━━ 文書の抜粋 ━━
Kamikatsu-TeaMateの更新担当の中西です!

 

さて今日は

未来に繋ぐ阿波晩茶〜課題2〜

ということで、現在、上勝町で抱えている課題について深く考えていきたいと思います。

 

 

徳島県上勝町。日本一の葉っぱビジネス「いろどり」で知られるこの町には、もう一つの宝物があります――実生(みしょう)の在来茶です。
人工的に品種改良された茶ではなく、種から育ち、地域の自然と共に生きたこの茶は、一つとして同じものがない、唯一無二の風味を持ちます。

しかし今、そのお茶畑(といっても山の斜面)が危機的な状況にあるのです。


1. 傾斜地に広がる「自然生え」の茶ノ木たち

上勝町の在来茶は、標高の高い山間地の斜面に多く自生しています。これらは「在来種」と呼ばれる、江戸時代以前からその地に根付いた品種であり、人の手で挿し木されたものではなく、種から育った実生の茶木です。

■ 魅力と苦労は紙一重

  • 【魅力】風味に個性があり、深み・甘み・香りすべてが唯一無二

  • 【苦労】斜面の急勾配、機械が使えない地形

→ 収穫はすべて手摘み。一歩間違えば滑落するような傾斜での作業は、高齢の農家にとって非常に厳しいのが現実です。


2. 耕作放棄と荒れる山―失われゆく茶園の記憶

近年の後継者不足により、お茶畑の管理が難しくなり、放置される茶園が増加しています。
耕作放棄された斜面は、次第に雑木が生い茂り、イノシシなどの動物のすみかとなり、生態系の変化や土砂災害のリスクも高まります。

■ 問題の連鎖

  1. 傾斜地ゆえ機械化できない → 作業負担が高い

  2. 高齢化・後継ぎ不在 → 作業が続けられない

  3. 放棄 → 山が荒れ、害獣・災害・文化の喪失へ

→ これは単なる農業の衰退ではなく、「地域の風土と文化の消滅」を意味します。
━━━
━━ 記載項目一覧 ━━
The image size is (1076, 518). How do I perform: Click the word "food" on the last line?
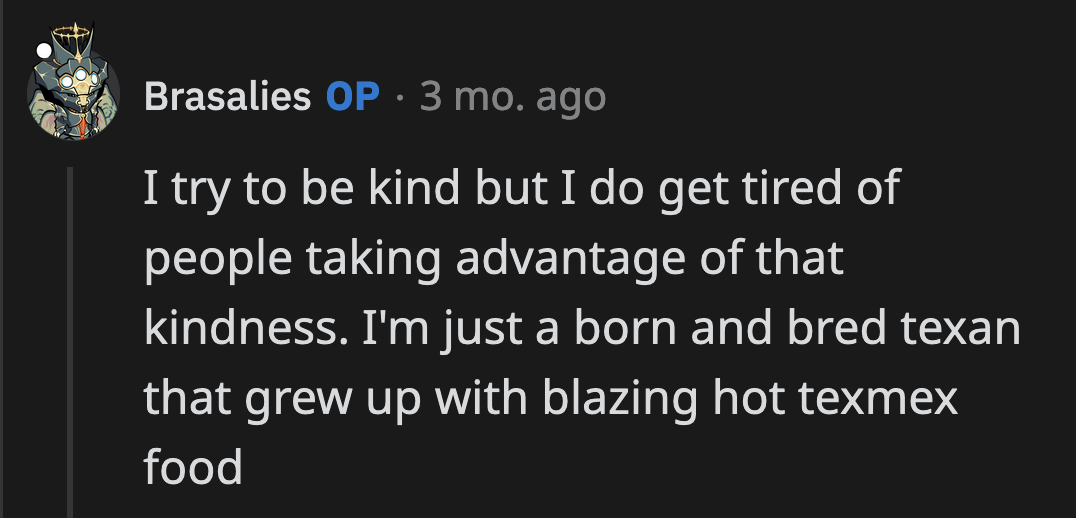point(193,468)
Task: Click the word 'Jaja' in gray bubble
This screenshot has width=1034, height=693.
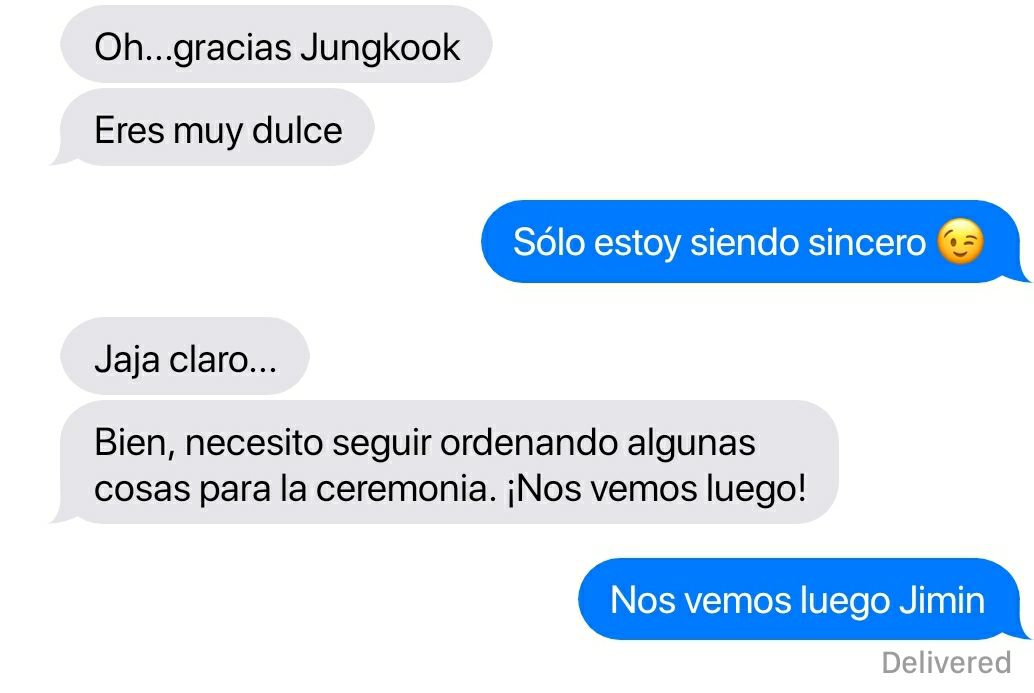Action: [127, 361]
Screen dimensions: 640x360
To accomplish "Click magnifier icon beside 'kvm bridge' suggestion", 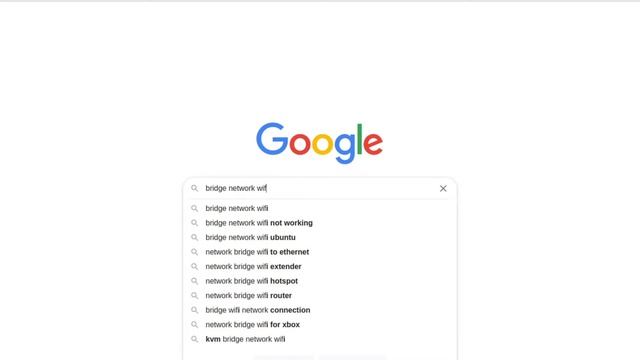I will (195, 339).
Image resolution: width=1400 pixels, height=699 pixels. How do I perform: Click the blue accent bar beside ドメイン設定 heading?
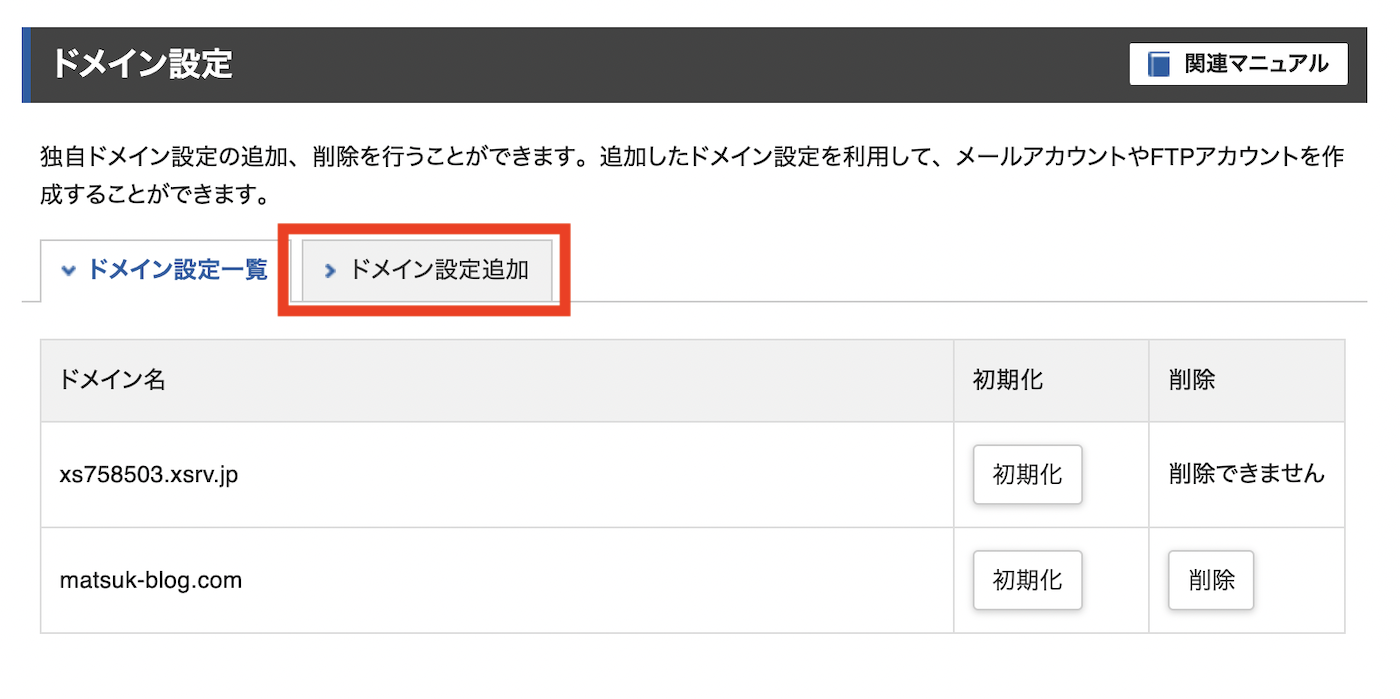pos(27,65)
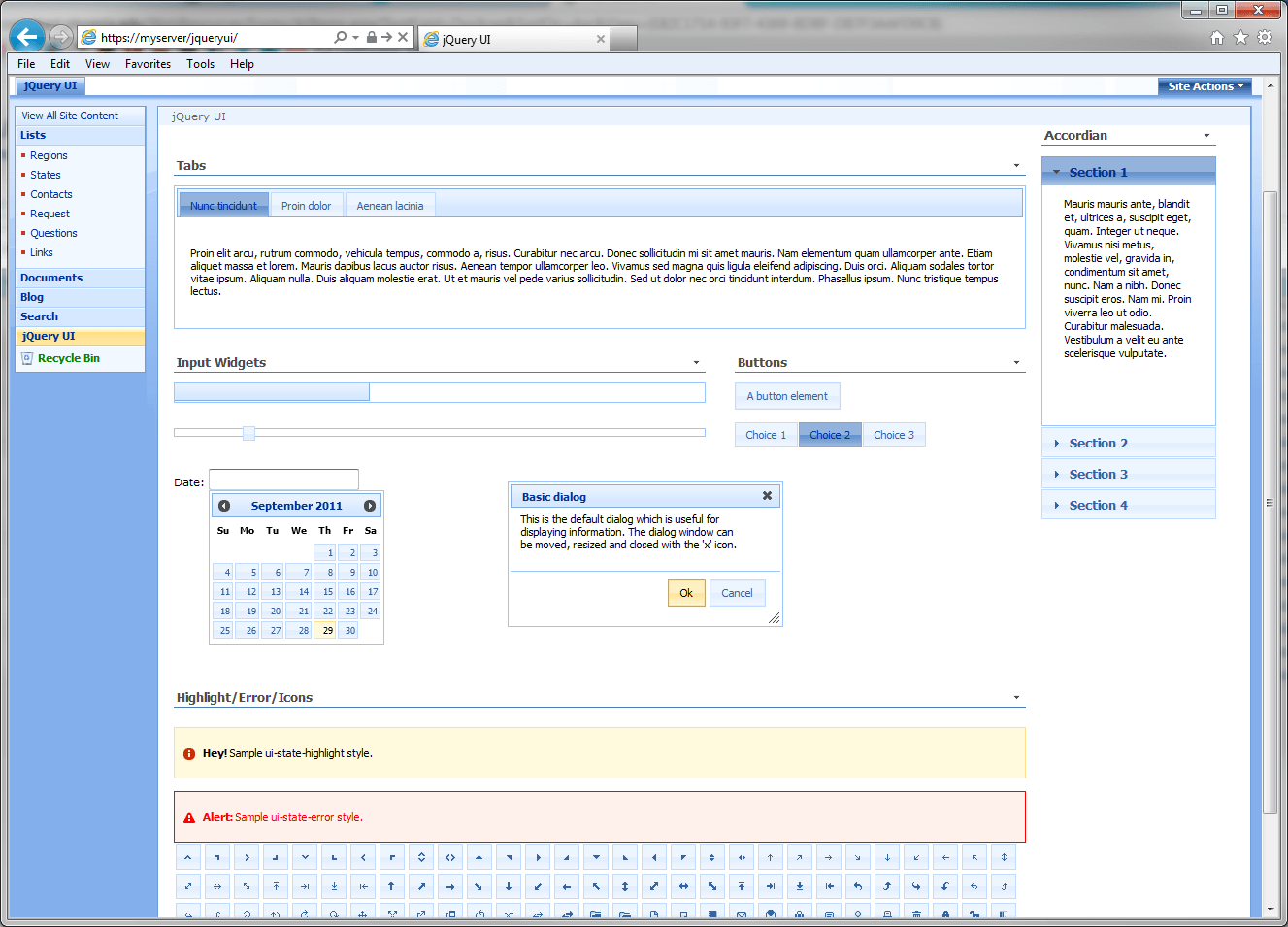Viewport: 1288px width, 927px height.
Task: Open the Contacts list link
Action: click(x=51, y=194)
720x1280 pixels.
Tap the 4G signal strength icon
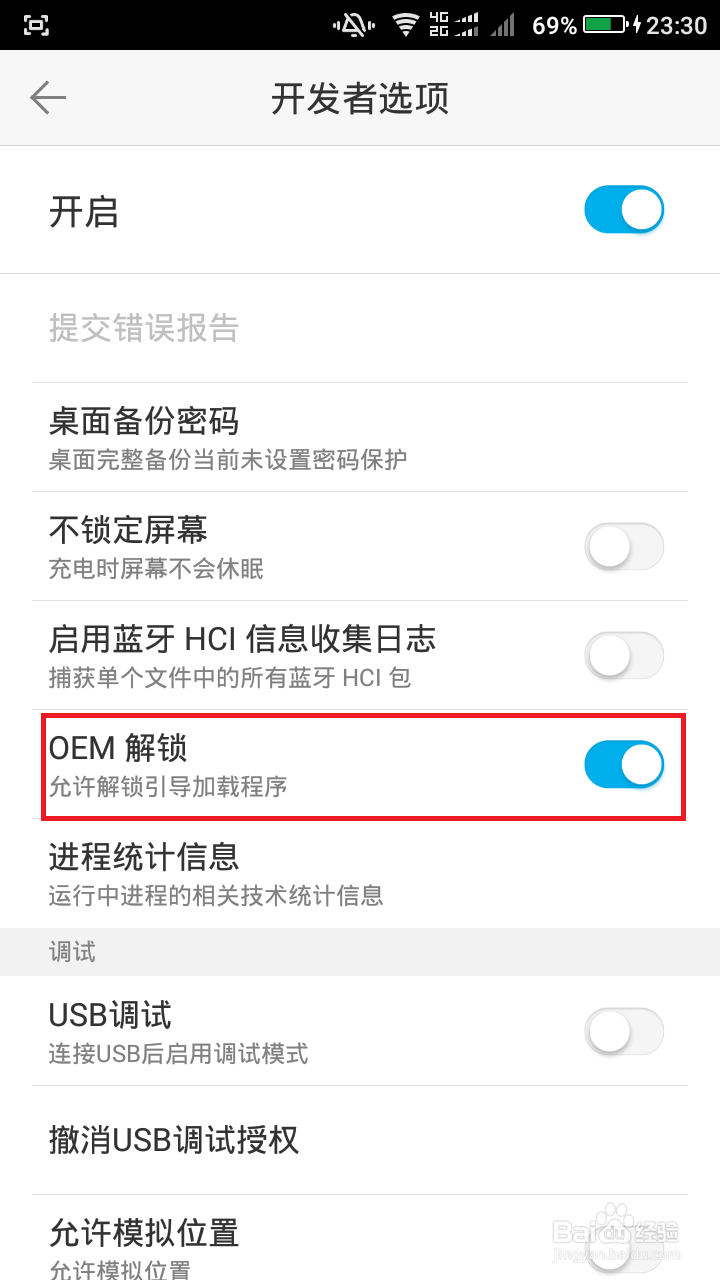pos(455,25)
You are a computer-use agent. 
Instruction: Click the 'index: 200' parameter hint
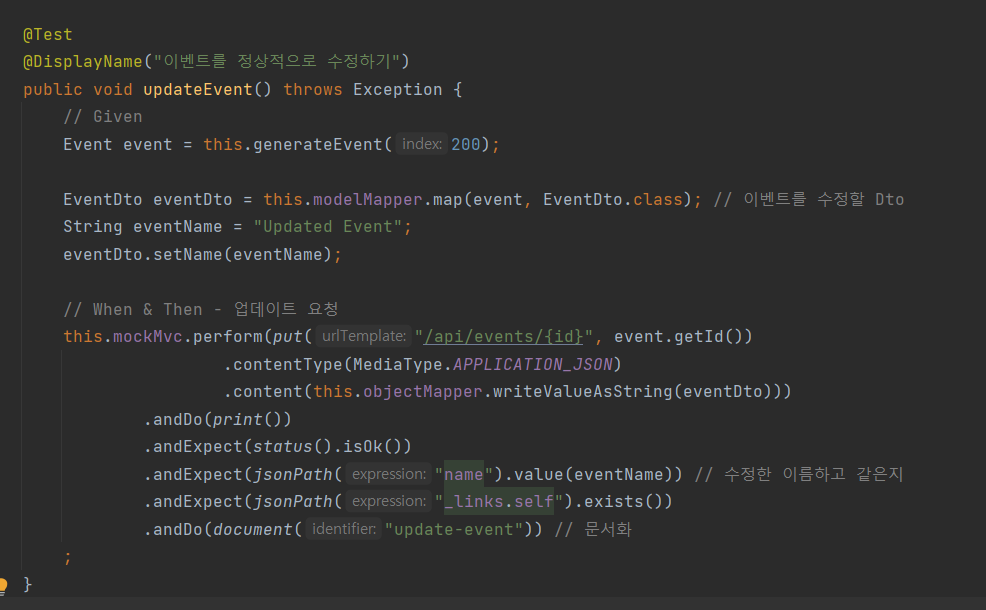pyautogui.click(x=422, y=143)
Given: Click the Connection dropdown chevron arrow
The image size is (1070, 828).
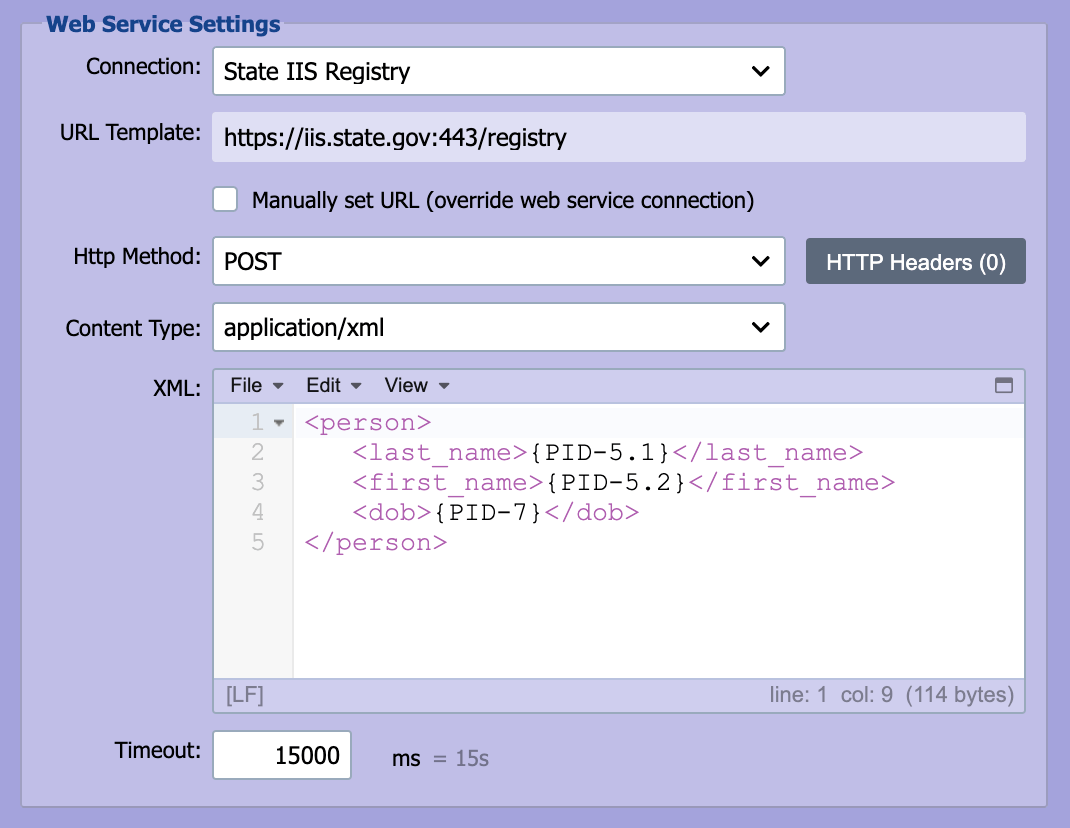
━━━
実施する作業:
1. 上勝町の在来茶についての文章のうち、「近年の後継者不足により」で始まる段落を、主な事実を残して箇条書きに書き直しなさい。
2. 上勝町の在来茶についての文章をもとに、次の問いに答えなさい。
(a) 上勝町で知られる日本一の葉っぱビジネスは何と呼ばれているか。
(b) 「在来種」はいつからその地に根付いた品種とされているか。
(c) 在来茶の収穫はどのような方法で行われるか。
3. 上勝町の在来茶についての文章を、最後の文の後から続けて書き進めなさい。
資料は使わなくてかまわない。

作業別の回答:
1.
・後継者不足でお茶畑の管理が難しくなり、放置される茶園が増えている。
・耕作放棄された斜面には雑木が生い茂り、イノシシなどの動物のすみかになる。
・生態系の変化や土砂災害のリスクも高まる。

2.
(a) 「いろどり」
(b) 江戸時代以前から
(c) すべて手摘みで行われる。

3.
3. それでも「続けたい」と思わせる在来茶の価値

  • 世界に一つだけの風味 → テロワール(地勢・気候・文化)を映す味

  • 発酵・焙煎による多様な製品化 → 紅茶、和紅茶、ほうじ茶などへ展開可能

  • サステナブルな農業資源 → 無農薬・自然栽培がしやすい環境

→ 上勝の在来茶は、“量”ではなく“価値”で勝負できる、高付加価値型の地域資源です。


4. 解決への鍵:共に担う「文化の農業」

  • 若者や移住者を巻き込んだ体験型農業ツーリズム

  • 在来茶を使ったクラフトティー・クラフトジン・スキンケア商品などへの6次産業化

  • 山の手入れが「災害対策」と「景観保全」につながる

“美味しい”だけではなく、“意味のある作物”として発信することで、地域の未来を変える可能性があります。


一葉に、山の物語がある

上勝町の実生在来茶は、ただの茶葉ではありません。そこには、人と自然と歴史が育んだ土地の記憶があります。
この茶を守ることは、上勝町の山を守ること。そして日本の農村文化を、未来に手渡すことでもあります。